Top of Material provided
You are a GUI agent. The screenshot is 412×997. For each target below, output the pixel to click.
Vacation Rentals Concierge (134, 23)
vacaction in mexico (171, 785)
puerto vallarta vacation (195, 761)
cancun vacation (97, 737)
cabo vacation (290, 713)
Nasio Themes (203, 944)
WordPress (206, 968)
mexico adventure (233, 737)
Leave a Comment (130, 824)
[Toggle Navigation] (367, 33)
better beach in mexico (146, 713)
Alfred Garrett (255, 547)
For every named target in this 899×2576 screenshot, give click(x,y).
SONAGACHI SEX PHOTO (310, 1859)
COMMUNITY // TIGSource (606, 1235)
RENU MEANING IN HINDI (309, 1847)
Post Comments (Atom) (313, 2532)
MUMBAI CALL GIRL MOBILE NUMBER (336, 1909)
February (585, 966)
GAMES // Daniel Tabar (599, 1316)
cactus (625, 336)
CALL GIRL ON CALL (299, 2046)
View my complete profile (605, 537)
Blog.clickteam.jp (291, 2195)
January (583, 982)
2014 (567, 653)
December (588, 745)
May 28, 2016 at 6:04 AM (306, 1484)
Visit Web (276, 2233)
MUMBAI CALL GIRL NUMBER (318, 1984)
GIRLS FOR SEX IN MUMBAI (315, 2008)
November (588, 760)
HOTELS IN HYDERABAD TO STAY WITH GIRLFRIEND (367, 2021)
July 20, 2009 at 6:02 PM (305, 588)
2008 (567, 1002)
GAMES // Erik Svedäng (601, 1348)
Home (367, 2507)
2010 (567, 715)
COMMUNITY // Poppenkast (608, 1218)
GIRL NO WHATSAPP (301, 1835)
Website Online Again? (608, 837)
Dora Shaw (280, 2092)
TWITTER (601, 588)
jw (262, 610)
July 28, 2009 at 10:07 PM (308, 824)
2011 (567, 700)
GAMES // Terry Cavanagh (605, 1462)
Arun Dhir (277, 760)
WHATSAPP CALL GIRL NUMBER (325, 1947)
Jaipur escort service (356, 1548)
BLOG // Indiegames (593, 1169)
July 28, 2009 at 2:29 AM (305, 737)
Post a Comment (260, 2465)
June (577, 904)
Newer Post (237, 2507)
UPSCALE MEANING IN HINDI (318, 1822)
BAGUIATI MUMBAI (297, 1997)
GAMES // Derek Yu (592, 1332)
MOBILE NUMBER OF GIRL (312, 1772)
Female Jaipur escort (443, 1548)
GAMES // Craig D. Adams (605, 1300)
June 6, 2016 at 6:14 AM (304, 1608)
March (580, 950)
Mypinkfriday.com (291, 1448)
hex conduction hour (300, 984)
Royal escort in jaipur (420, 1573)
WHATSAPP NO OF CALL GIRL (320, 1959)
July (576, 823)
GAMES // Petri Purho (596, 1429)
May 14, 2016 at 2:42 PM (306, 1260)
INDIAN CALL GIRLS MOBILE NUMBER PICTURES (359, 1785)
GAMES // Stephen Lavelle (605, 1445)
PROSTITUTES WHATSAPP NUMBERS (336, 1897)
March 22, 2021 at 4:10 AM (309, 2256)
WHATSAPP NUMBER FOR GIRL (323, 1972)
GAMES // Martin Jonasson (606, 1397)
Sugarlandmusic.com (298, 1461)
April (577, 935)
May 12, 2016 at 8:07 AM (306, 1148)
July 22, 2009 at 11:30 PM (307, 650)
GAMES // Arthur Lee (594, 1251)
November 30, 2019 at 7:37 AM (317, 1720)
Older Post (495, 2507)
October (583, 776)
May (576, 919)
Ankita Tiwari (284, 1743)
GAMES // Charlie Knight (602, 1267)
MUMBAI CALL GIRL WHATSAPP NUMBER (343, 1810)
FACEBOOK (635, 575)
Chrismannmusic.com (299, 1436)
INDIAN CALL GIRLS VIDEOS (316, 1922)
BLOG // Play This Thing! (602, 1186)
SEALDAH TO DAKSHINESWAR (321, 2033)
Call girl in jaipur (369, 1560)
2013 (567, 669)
Bottom of Material provided
Exercise directions: Would you please reproduce every line from the one containing "WHATSAPP NUMBER FOR GIRL (323, 1972)" through the final line of the listing, and only those lines?

Answer to this task:
WHATSAPP NUMBER FOR GIRL (323, 1972)
GAMES // Martin Jonasson (606, 1397)
Sugarlandmusic.com (298, 1461)
April (577, 935)
May 12, 2016 at 8:07 AM (306, 1148)
July 22, 2009 at 11:30 PM (307, 650)
GAMES // Arthur Lee (594, 1251)
November 30, 2019 at 7:37 AM (317, 1720)
Older Post (495, 2507)
October (583, 776)
May (576, 919)
Ankita Tiwari (284, 1743)
GAMES // Charlie Knight (602, 1267)
MUMBAI CALL GIRL WHATSAPP NUMBER (343, 1810)
FACEBOOK (635, 575)
Chrismannmusic.com (299, 1436)
INDIAN CALL GIRLS VIDEOS (316, 1922)
BLOG // Play This Thing! (602, 1186)
SEALDAH TO DAKSHINESWAR (321, 2033)
Call girl in jaipur (369, 1560)
2013 (567, 669)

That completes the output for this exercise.